Affiliation:
1. Department of General Surgery, Lady Hardinge Medical College, New Delhi, India
2. Department of Microbiology, Atal Bihari Vajpayee Institute of Medical Sciences and Dr. Ram Manohar Lohia Hospital, New Delhi, India
Abstract
ABSTRACT
Ovarian tuberculosis is a rare entity with non-specific clinical manifestations, difficult diagnosis, and specific medical management. Ovarian involvement in tuberculosis (TB) may occur in two forms, namely, perioophoritis and oophoritis. The constitutional symptoms of tuberculosis such as anorexia, weight loss, night sweats, and evening rise in temperature have been reported in up to 45% of patients.
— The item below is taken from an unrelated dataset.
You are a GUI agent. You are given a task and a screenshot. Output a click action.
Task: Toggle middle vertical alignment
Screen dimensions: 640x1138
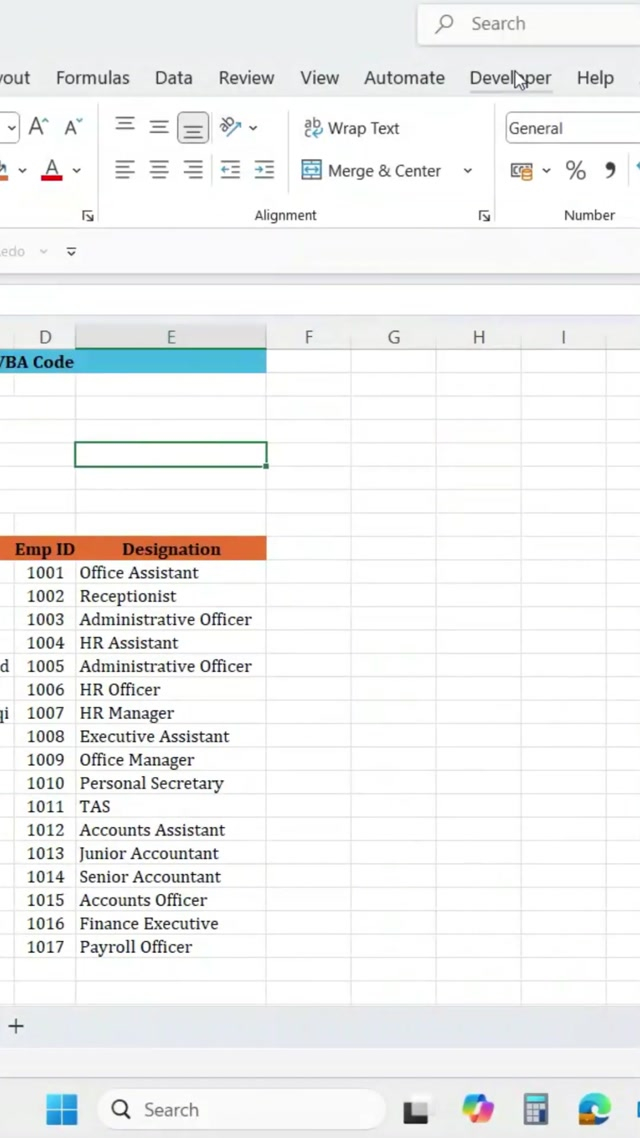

Misdiagnosis and delayed diagnosis are common. A direct histopathological demonstration is the best diagnostic modality. Fine needle aspiration cytology (FNAC) is the study of choice and polymerase chain reaction (PCR) assay increases its sensitivity. The standard short-course antituberculous for 6 months is recommended for isolated ovarian tuberculosis and for widespread disease, 12 months of therapy is recommended. Surgery is reserved for failure of medical therapy and abscess formation. There are many studies on genito-urinary tuberculosis but a detailed study defining diagnostic studies and management guidelines is still lacking. This article aims to present and share a review of the English-language literature on ovarian tuberculosis to gain a better understanding of etiopathogenesis and diagnostic methods and to provide guidelines for its management.